On the fringes of Asela, a large town about 90 minutes South of Bishoftu, sits Hamle 19 Elementary School. Hamle 19 provides a beautiful setting and is linked to two schools back in the UK, Lutterworth’s John Wycliff Primary School and Coppice Primary School, not far from Birmingham.
However, over the last two summers Hamle 19 has benefited from the great enthusiasm and efforts of Headington school, an independent school for girls, set on the outskirts of Mathew Arnold’s dreaming spires.
Last year, pupils and teachers from Headington raised enough money for a new toilet block before visiting to help build the new facility in the summer of 2012. Better toilet facilities are an important step in increasing sanitation and even attendance of many of Ethiopia’s schools.
They were back this summer, with greater ambition and sufficient fundraising for a brand new classroom and renovated playground.

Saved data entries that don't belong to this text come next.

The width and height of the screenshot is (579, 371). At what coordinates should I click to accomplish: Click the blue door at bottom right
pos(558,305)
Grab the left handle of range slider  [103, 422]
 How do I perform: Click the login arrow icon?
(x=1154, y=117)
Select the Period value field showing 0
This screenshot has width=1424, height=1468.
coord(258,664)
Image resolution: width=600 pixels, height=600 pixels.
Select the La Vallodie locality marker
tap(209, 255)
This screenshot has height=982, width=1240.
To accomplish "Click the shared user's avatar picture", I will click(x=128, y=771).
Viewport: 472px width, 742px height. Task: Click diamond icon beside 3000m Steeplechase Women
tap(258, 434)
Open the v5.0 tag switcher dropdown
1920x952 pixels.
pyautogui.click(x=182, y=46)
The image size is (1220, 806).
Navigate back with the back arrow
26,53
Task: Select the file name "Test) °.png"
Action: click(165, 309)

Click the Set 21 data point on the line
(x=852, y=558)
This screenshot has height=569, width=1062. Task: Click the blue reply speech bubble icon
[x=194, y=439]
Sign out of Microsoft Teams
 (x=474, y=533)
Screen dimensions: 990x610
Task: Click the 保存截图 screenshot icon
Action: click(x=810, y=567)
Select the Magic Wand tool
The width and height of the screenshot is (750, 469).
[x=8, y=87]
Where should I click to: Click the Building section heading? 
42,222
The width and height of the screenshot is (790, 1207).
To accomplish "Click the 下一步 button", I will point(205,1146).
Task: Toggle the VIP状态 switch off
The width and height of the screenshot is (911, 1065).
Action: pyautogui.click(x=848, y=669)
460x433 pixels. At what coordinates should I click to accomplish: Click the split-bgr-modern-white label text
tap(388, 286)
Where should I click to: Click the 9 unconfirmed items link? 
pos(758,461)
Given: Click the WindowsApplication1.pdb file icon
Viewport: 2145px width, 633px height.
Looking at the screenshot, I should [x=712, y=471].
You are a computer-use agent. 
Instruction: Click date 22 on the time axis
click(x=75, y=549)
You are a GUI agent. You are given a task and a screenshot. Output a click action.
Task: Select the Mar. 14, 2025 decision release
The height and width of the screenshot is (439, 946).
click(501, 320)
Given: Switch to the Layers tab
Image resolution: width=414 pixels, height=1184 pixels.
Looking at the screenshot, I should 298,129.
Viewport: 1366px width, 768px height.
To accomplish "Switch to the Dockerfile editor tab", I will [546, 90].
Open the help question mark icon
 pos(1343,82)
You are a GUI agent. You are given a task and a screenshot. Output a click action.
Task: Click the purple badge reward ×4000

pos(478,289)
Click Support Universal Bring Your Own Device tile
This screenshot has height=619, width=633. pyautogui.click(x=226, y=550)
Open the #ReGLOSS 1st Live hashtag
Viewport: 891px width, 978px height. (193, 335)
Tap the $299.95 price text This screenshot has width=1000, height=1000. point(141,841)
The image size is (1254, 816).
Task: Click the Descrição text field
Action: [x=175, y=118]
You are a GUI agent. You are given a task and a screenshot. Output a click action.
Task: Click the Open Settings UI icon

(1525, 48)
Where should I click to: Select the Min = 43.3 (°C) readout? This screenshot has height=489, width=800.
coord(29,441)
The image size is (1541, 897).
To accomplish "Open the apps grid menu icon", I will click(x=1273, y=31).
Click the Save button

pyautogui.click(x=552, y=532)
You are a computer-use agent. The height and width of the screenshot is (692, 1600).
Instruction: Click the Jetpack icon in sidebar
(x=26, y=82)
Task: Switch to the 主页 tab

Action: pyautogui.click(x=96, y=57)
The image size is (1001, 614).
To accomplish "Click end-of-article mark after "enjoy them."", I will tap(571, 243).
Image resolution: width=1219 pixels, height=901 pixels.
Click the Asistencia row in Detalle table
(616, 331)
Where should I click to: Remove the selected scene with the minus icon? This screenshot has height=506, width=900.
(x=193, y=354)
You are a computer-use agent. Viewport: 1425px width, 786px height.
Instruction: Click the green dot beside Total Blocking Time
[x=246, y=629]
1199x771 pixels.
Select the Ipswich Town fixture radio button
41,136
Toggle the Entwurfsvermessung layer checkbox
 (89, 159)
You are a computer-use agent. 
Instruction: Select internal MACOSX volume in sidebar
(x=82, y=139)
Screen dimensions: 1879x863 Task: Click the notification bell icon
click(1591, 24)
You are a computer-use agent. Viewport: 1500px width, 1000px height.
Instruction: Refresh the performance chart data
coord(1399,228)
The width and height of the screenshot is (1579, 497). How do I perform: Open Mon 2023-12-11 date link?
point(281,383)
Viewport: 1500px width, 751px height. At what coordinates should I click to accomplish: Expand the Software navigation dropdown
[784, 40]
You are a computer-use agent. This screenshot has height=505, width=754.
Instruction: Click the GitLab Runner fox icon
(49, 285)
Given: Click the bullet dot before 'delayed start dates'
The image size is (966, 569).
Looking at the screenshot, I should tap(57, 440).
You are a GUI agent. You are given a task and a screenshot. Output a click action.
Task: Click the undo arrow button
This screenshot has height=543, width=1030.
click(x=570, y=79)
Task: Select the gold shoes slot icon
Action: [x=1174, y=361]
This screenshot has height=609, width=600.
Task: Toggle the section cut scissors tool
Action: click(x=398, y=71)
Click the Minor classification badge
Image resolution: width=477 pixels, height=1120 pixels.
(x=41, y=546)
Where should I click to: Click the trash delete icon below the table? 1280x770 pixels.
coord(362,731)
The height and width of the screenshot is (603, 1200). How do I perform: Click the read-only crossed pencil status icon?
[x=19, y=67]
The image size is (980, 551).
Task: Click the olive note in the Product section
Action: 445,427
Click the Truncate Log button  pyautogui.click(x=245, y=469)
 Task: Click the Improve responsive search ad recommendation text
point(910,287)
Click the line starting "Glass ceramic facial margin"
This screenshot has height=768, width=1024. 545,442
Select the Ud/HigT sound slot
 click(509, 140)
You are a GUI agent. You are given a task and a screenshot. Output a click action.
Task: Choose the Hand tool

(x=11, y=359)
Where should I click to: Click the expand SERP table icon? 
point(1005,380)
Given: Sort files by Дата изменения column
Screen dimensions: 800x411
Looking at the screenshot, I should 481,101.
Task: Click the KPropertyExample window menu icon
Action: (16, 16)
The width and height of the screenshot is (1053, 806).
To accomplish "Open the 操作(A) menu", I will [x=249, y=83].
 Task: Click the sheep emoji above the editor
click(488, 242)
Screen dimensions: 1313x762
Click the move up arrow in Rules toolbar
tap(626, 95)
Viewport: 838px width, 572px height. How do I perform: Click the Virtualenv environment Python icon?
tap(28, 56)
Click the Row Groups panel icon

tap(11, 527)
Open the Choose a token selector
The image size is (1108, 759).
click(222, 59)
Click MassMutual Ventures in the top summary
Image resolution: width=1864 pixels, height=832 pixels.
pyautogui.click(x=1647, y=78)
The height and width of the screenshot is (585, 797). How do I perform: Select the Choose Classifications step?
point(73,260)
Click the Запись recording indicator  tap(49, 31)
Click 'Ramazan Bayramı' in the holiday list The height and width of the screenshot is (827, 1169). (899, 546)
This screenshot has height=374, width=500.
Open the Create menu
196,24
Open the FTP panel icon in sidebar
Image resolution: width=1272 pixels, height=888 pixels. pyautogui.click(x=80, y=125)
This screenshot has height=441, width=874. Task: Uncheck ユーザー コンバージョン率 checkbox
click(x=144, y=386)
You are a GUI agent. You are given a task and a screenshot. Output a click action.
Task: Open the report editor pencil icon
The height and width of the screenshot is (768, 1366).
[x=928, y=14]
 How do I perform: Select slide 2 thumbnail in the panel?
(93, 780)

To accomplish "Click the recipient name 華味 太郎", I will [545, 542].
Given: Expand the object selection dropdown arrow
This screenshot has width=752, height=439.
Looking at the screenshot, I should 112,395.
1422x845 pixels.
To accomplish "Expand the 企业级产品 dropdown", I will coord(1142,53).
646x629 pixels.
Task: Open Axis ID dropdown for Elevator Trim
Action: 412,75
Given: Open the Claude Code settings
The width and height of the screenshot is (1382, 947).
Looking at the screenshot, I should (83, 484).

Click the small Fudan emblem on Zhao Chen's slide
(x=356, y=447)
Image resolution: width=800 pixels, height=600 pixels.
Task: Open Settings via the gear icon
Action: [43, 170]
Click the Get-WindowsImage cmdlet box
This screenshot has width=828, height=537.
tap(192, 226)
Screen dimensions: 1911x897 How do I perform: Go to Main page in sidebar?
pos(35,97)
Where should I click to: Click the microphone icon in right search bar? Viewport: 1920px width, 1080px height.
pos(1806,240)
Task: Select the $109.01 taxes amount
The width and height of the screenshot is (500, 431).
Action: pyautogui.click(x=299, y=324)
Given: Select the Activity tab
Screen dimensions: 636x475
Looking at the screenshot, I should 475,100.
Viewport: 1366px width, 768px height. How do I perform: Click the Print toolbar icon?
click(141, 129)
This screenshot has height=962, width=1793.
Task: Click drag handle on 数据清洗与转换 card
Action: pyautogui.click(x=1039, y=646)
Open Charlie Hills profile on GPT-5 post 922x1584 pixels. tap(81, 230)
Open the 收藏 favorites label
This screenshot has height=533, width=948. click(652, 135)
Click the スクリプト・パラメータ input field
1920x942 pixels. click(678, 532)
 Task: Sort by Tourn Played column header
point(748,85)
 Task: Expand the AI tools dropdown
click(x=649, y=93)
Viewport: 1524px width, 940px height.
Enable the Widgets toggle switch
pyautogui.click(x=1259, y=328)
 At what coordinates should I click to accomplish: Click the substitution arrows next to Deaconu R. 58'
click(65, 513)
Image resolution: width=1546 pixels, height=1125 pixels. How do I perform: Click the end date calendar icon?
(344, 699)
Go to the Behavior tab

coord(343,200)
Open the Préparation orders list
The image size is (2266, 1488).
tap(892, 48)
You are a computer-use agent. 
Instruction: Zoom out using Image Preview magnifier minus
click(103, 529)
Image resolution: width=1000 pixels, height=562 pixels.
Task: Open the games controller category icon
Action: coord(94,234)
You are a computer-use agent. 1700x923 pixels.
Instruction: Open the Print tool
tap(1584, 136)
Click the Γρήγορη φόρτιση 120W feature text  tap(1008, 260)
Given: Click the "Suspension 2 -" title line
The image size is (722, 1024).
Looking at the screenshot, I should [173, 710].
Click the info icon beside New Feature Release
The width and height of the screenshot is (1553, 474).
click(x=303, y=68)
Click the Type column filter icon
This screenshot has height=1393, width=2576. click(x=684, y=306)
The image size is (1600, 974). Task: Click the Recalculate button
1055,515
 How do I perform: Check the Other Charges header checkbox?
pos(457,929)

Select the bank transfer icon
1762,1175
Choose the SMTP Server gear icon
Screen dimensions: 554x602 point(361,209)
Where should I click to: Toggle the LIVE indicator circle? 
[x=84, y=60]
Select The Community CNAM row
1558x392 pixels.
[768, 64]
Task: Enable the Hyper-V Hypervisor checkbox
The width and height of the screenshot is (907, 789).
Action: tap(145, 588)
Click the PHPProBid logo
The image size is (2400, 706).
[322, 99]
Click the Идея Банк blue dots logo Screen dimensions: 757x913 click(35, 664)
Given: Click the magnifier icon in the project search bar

Pupils and teachers camped in the school grounds to help with the building work. Having taken 5 months to complete, and together with the playground costing nearly 180,000 birr, it’s an impressive structure, in quite a contrast to some of it’s neighbouring buildings.
We visited to see the completed building on an uncharacteristically rainy November day. Though there was no break in the clouds, the staff’s infectious enthusiasm at help from afar more than made up for it. The school and local community also raised money to contribute to the project, some of which has been used to purchase the classroom furniture.
Hamle 19’s effervescent and delightful headmaster, his office crammed with photo’s from Headington and their Link schools, could hardly be happier than he is for much of the time, but he found particular praise for the new classroom. He’s to use it as a reward for the best classes to have their lessons there. The playground is yet to be finished, but it will give the children another valuable resource when done.
They are vitally important steps for schools such as Hamle 19 to improve facilities that will help them give a better experience to their pupils. Who knows, with ever improving education maybe one day some of Hamle’s students will make it to the ancient university, just a few miles from where this much appreciated goodwill has come.